### Brief
For each record below, write an exact copy.
--- START ---
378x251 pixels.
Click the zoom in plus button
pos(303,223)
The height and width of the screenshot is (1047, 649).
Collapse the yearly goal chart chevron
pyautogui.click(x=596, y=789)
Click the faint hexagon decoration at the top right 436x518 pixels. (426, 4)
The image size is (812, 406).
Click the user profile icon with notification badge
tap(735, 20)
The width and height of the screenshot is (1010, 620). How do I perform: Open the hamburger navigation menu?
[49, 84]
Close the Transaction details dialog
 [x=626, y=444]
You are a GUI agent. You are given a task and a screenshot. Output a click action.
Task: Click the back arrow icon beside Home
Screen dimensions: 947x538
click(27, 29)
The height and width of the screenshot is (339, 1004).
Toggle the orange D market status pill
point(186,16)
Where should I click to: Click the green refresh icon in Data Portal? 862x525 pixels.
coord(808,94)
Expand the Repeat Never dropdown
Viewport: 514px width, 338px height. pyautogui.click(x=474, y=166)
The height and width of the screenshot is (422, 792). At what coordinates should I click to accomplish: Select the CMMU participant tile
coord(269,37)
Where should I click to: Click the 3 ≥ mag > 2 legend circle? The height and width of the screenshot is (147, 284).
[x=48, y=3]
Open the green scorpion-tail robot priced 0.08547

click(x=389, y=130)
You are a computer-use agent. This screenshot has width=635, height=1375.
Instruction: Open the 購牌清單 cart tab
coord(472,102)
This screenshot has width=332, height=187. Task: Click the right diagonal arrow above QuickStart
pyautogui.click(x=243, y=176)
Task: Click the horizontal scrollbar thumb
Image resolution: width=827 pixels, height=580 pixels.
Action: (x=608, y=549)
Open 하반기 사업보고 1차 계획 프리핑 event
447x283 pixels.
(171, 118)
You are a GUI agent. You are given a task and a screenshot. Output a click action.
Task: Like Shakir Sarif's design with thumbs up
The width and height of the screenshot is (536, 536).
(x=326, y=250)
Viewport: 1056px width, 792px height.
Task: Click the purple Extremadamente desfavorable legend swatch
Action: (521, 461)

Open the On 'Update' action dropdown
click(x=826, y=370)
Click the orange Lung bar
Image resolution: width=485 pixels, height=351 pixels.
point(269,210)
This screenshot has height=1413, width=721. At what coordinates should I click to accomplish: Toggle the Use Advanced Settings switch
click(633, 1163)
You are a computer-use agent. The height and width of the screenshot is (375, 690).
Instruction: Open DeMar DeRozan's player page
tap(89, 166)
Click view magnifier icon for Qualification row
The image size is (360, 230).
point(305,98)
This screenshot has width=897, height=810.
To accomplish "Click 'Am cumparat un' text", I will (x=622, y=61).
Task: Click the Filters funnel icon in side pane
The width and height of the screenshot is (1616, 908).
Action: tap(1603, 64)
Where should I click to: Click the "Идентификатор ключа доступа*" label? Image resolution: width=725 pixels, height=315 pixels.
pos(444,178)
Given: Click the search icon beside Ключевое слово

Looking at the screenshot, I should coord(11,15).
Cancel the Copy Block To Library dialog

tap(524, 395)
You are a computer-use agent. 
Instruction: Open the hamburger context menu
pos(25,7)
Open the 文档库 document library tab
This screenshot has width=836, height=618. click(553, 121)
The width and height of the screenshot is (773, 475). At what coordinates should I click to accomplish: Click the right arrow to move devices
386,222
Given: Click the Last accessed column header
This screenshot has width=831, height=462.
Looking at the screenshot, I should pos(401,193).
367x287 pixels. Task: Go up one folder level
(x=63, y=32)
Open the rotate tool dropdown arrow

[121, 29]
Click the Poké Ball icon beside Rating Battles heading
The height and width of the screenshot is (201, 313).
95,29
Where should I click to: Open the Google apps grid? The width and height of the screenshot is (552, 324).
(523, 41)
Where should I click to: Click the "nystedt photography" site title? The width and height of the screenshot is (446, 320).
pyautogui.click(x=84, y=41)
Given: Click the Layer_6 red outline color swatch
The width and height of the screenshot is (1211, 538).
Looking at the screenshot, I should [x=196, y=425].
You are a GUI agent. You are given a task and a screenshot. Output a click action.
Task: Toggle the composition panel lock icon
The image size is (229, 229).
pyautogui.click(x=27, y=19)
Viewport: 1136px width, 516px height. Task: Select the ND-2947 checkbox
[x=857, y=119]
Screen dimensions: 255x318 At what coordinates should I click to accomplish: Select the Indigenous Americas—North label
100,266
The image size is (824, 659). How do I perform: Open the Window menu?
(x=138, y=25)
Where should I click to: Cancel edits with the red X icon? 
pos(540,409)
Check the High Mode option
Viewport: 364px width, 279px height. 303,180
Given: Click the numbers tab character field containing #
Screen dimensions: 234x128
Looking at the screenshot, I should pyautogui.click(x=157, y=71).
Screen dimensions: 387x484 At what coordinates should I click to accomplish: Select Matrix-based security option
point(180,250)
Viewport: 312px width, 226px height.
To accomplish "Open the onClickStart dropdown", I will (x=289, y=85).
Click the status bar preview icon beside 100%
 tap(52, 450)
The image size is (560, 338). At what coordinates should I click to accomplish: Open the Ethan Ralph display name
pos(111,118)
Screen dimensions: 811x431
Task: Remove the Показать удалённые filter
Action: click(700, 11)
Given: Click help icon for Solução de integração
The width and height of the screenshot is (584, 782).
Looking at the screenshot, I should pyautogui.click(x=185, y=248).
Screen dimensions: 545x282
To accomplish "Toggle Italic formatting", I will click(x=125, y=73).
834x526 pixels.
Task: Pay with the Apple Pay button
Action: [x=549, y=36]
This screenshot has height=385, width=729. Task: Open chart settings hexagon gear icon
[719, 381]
--- END ---
### Written solution
378x251 pixels.
Click the zoom in plus button
pos(303,223)
The height and width of the screenshot is (1047, 649).
Collapse the yearly goal chart chevron
pyautogui.click(x=596, y=789)
Click the faint hexagon decoration at the top right 436x518 pixels. (426, 4)
The image size is (812, 406).
Click the user profile icon with notification badge
tap(735, 20)
The width and height of the screenshot is (1010, 620). How do I perform: Open the hamburger navigation menu?
[49, 84]
Close the Transaction details dialog
 [x=626, y=444]
You are a GUI agent. You are given a task and a screenshot. Output a click action.
Task: Click the back arrow icon beside Home
Screen dimensions: 947x538
click(27, 29)
The height and width of the screenshot is (339, 1004).
Toggle the orange D market status pill
point(186,16)
Where should I click to: Click the green refresh icon in Data Portal? 862x525 pixels.
coord(808,94)
Expand the Repeat Never dropdown
Viewport: 514px width, 338px height. pyautogui.click(x=474, y=166)
The height and width of the screenshot is (422, 792). At what coordinates should I click to accomplish: Select the CMMU participant tile
coord(269,37)
Where should I click to: Click the 3 ≥ mag > 2 legend circle? The height and width of the screenshot is (147, 284).
[x=48, y=3]
Open the green scorpion-tail robot priced 0.08547

click(x=389, y=130)
You are a computer-use agent. This screenshot has width=635, height=1375.
Instruction: Open the 購牌清單 cart tab
coord(472,102)
This screenshot has width=332, height=187. Task: Click the right diagonal arrow above QuickStart
pyautogui.click(x=243, y=176)
Task: Click the horizontal scrollbar thumb
Image resolution: width=827 pixels, height=580 pixels.
Action: (x=608, y=549)
Open 하반기 사업보고 1차 계획 프리핑 event
447x283 pixels.
(171, 118)
You are a GUI agent. You are given a task and a screenshot. Output a click action.
Task: Like Shakir Sarif's design with thumbs up
The width and height of the screenshot is (536, 536).
(x=326, y=250)
Viewport: 1056px width, 792px height.
Task: Click the purple Extremadamente desfavorable legend swatch
Action: (521, 461)

Open the On 'Update' action dropdown
click(x=826, y=370)
Click the orange Lung bar
Image resolution: width=485 pixels, height=351 pixels.
point(269,210)
This screenshot has height=1413, width=721. At what coordinates should I click to accomplish: Toggle the Use Advanced Settings switch
click(633, 1163)
You are a computer-use agent. The height and width of the screenshot is (375, 690).
Instruction: Open DeMar DeRozan's player page
tap(89, 166)
Click view magnifier icon for Qualification row
The image size is (360, 230).
point(305,98)
This screenshot has width=897, height=810.
To accomplish "Click 'Am cumparat un' text", I will (x=622, y=61).
Task: Click the Filters funnel icon in side pane
The width and height of the screenshot is (1616, 908).
Action: tap(1603, 64)
Where should I click to: Click the "Идентификатор ключа доступа*" label? Image resolution: width=725 pixels, height=315 pixels.
pos(444,178)
Given: Click the search icon beside Ключевое слово

Looking at the screenshot, I should coord(11,15).
Cancel the Copy Block To Library dialog

tap(524, 395)
You are a computer-use agent. 
Instruction: Open the hamburger context menu
pos(25,7)
Open the 文档库 document library tab
This screenshot has width=836, height=618. click(553, 121)
The width and height of the screenshot is (773, 475). At what coordinates should I click to accomplish: Click the right arrow to move devices
386,222
Given: Click the Last accessed column header
This screenshot has width=831, height=462.
Looking at the screenshot, I should pos(401,193).
367x287 pixels. Task: Go up one folder level
(x=63, y=32)
Open the rotate tool dropdown arrow

[121, 29]
Click the Poké Ball icon beside Rating Battles heading
The height and width of the screenshot is (201, 313).
95,29
Where should I click to: Open the Google apps grid? The width and height of the screenshot is (552, 324).
(523, 41)
Where should I click to: Click the "nystedt photography" site title? The width and height of the screenshot is (446, 320).
pyautogui.click(x=84, y=41)
Given: Click the Layer_6 red outline color swatch
The width and height of the screenshot is (1211, 538).
Looking at the screenshot, I should [x=196, y=425].
You are a GUI agent. You are given a task and a screenshot. Output a click action.
Task: Toggle the composition panel lock icon
The image size is (229, 229).
pyautogui.click(x=27, y=19)
Viewport: 1136px width, 516px height. Task: Select the ND-2947 checkbox
[x=857, y=119]
Screen dimensions: 255x318 At what coordinates should I click to accomplish: Select the Indigenous Americas—North label
100,266
The image size is (824, 659). How do I perform: Open the Window menu?
(x=138, y=25)
Where should I click to: Cancel edits with the red X icon? 
pos(540,409)
Check the High Mode option
Viewport: 364px width, 279px height. 303,180
Given: Click the numbers tab character field containing #
Screen dimensions: 234x128
Looking at the screenshot, I should pyautogui.click(x=157, y=71).
Screen dimensions: 387x484 At what coordinates should I click to accomplish: Select Matrix-based security option
point(180,250)
Viewport: 312px width, 226px height.
To accomplish "Open the onClickStart dropdown", I will (x=289, y=85).
Click the status bar preview icon beside 100%
 tap(52, 450)
The image size is (560, 338). At what coordinates should I click to accomplish: Open the Ethan Ralph display name
pos(111,118)
Screen dimensions: 811x431
Task: Remove the Показать удалённые filter
Action: click(700, 11)
Given: Click help icon for Solução de integração
The width and height of the screenshot is (584, 782).
Looking at the screenshot, I should pyautogui.click(x=185, y=248).
Screen dimensions: 545x282
To accomplish "Toggle Italic formatting", I will click(x=125, y=73).
834x526 pixels.
Task: Pay with the Apple Pay button
Action: [x=549, y=36]
This screenshot has height=385, width=729. Task: Open chart settings hexagon gear icon
[719, 381]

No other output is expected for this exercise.